||[Jan. 27th, 2016|06:22 am]
Email to my sister after a phone conversation about Emotional Labor:
I do have a "Ha!" moment reading this, when it's alleged that it's just men who don't know what emotional labor is. For Mom's generation, it was just what being a woman was about. Christine's been reading David Foster Wallace and shared his This is water essay with me (See
http://faculty.winthrop.edu/martinme/Thisiswater.htm; there's a nice book form.)
There are these two young fish swimming along and they happen to meet an older fish swimming the other way, who nods at them and says "Morning, boys. How's the water?" And the two young fish swim on for a bit, and then eventually one of them looks over at the other and goes "What the hell is water?"
Emotional labor is the water of a woman's life in patriarchal culture. Now that we can name it, we can see ourselves swimming in it.
Very nth wave feminism. I think about the advice i got from the women with tenure in the physics department at Penn and smile. What is the quotation? The tide of justice is inevitable? Hmm, the internet is not helping me this morning.

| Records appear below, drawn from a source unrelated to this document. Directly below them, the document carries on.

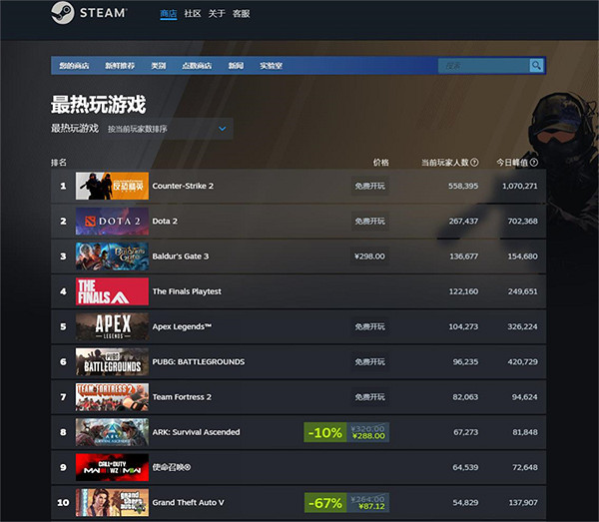Click the Steam logo icon
The height and width of the screenshot is (522, 599).
[62, 13]
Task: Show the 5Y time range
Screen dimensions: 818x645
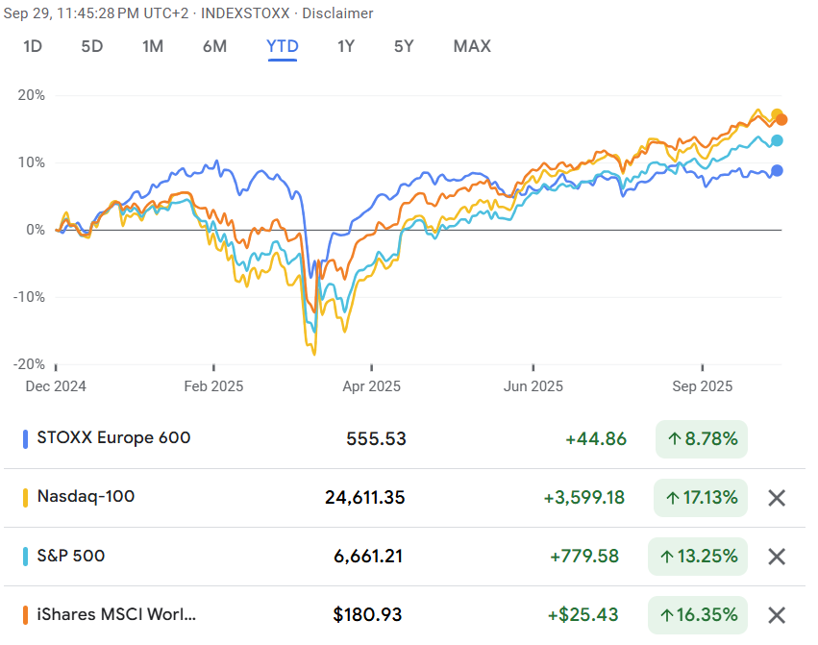Action: pyautogui.click(x=405, y=46)
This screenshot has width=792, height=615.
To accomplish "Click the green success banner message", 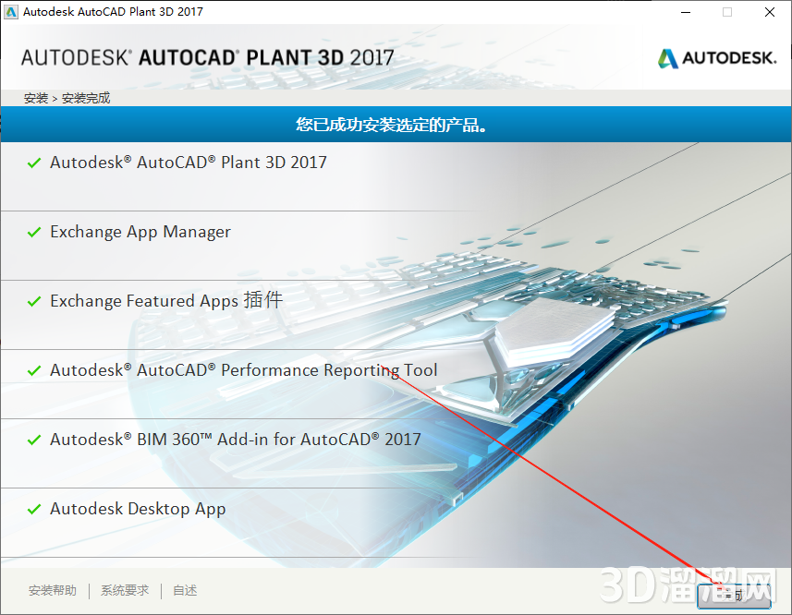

There is one thing in the discussion that i wonder about, and that is house cleaning. It comes up in the sharing of chores and in the resentment expressed in the emotional labor discussions. However, part of a clean house is that has been how a woman has been judged for ages. My last twenty years or so i've wrestled with finding the line of where cleanliness is a true desire and where it is a social imposition. I suspect many women have been as acculturated by their mothers as we were for a cleanliness standard derived from ancestors who were servants in great homes (Mom's grandparents), the military (Granddad), or folks who had their own servants (Dad's grandparents). When is cleanliness a sort of conspicuous consumption (Downton Abbey and i have the means to keep this giant house clean) and when it a health and comfort thing (asthma, dust: hmmm)? It's hard to go against the conditioning: it's rebellion against something that has represented a valuation for ages. But is it all this cleanliness a luxury? How much is an engine of consumption (witness soap operas)? Women in the US are sold over and over cleaner and more sparkly and more lemony: how much polish is necessary to protect an investment, how much is pride?
I don't know that i've found the line.
It's a hard line to find. I tend to never be satisfied with my own efforts, but on the other hand, I spend as much time on cleaning as I can bear, and I'm just not going to spend any more.
So...another perk of living alone!
I am not great at making housekeeping a priority, but I live with a lot of dust and pet hair, and I would rather have that part (at least) be much cleaner. If I didn't live alone, I'd probably be having frequent discussions about it. Or rather, if I didn't live alone, I wouldn't be able to live as I do, with so much of my own clutter as well as another person's. I don't think it's a luxury, but it seems like it might be from the point of view of someone with small children or little time otherwise to make cleaning a higher priority. Who wants to spend their little free time cleaning? (as I see how much dust is building up under the tv.)
One past relationship was shocking to me in the sense that the other person was very motivated to organize projects, meal planning, etc. with no prompting from me. It wasn't so much emotional labor as executive function labor, which is, when home-oriented, part of the woman's emotional labor burden for many. (unfortunately the emotional part of the relationship was lacking; someone who would make shopping lists and be an adult about life was not enough, but it was oddly refreshing at the time.)
When it comes to unpaid household work, prominently including cleaning:
You are of course right about the standards of True Housekeeperly Womanhood and Consumption of Cleaning Products rising continuously: there's been scholarly work on the hours women put in, which are surely in no small part required of us, not falling with the introduction of labour-saving technologies.
You are of course right about women being judged, so that unpaid cleaning labour is demanded of women in a way it's not demanded of men.
But I also find myself constantly infuriated by
(a) my male spouse stealing my labour by "not seeing" and "not thinking" and "not remembering", which he has been well and thoroughly trained in, and
(b) people finding me quite unreasonable to feel this theft or care about it. Somehow, it's never supposed to "really" about my time, attention, and energies-- presumably because those don't count.
Edited at 2016-01-28 12:08 am (UTC)
I am very dubious about the claim that justice is inevitable, unless there is a metric ton of work done on the behalf of justice.